Wednesday, February 21, 2018

Temperature of Big Data

What is data temperature?

  •  It’s classifying data from hot to cold based on how frequently it is accessed. 
  • Hot data is accessed most frequently and cold data is accessed infrequently. 
       Hot Data
    • Measurements in large-scale analytic environments consistently indicate that less than 20% of the data is accessed by more than 90% of the I/Os in an analytic environment. Such data belongs in memory so we can retrieve it very fast.
      Cold Data
  • The other 80% of the data, which is accessed less than 10% of the time, can be thought of as cold data. 
  • Putting cold data in memory does not make sense from an economic point of view, especially with large volumes of data. If we are talking about 100 gigabytes, then put it all in memory.

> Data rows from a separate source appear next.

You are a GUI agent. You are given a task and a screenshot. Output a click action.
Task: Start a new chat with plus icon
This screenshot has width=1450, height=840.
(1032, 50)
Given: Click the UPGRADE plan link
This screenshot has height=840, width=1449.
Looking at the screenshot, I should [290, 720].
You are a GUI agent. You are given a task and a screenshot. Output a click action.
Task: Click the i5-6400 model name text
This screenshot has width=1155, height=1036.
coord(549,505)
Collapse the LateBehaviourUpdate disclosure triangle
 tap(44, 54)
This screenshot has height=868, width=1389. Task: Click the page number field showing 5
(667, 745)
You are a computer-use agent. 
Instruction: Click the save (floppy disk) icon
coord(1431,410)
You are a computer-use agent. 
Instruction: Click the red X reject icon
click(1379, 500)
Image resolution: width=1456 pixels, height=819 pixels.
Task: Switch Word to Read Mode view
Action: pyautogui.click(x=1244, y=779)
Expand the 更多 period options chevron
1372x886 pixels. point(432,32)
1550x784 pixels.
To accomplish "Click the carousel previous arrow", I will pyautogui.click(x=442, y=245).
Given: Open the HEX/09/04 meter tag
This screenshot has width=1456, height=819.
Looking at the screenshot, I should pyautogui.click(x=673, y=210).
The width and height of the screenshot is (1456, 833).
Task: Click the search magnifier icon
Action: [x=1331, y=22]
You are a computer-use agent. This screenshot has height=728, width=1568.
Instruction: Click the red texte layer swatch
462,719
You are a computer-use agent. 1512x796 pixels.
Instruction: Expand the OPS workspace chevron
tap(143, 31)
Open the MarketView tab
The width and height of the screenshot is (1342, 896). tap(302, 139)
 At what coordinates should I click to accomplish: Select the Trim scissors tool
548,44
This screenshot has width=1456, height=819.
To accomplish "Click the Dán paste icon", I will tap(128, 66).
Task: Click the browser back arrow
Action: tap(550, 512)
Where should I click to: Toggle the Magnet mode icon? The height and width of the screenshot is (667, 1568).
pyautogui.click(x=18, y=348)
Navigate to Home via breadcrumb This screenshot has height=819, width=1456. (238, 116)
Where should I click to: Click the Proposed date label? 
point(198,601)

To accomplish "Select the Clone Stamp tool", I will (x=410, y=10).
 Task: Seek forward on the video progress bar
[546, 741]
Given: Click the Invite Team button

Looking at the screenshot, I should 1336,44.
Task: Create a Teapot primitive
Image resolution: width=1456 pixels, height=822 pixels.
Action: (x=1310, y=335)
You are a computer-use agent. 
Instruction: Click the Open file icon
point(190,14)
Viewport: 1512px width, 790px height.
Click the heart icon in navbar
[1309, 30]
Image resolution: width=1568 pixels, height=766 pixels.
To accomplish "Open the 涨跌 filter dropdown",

But if we’re talking about 100 terabytes, it doesn’t make economic sense to put everything in memory

Optimize for Both Cost and Performance

  • The goal of good engineering is to optimize for both cost and performance. 
  • Hot data, data that’s accessed very frequently, like the latest sales numbers, should be in memory. While memory costs more per terabyte for storage than electromechanical disk drives, it is also fast and is the lower cost per I/O infrastructure. 
  • In contrast, data that’s relatively cold should be in the lower cost per terabyte storage provided by disk drives because the low cost per I/O does not matter so much for data that is accessed infrequently. Low cost is key for cold data so that you can store lots of it economically. 
  • This is a big part of the design philosophy for “data lakes” used to capture “all” data forever in a big data environment.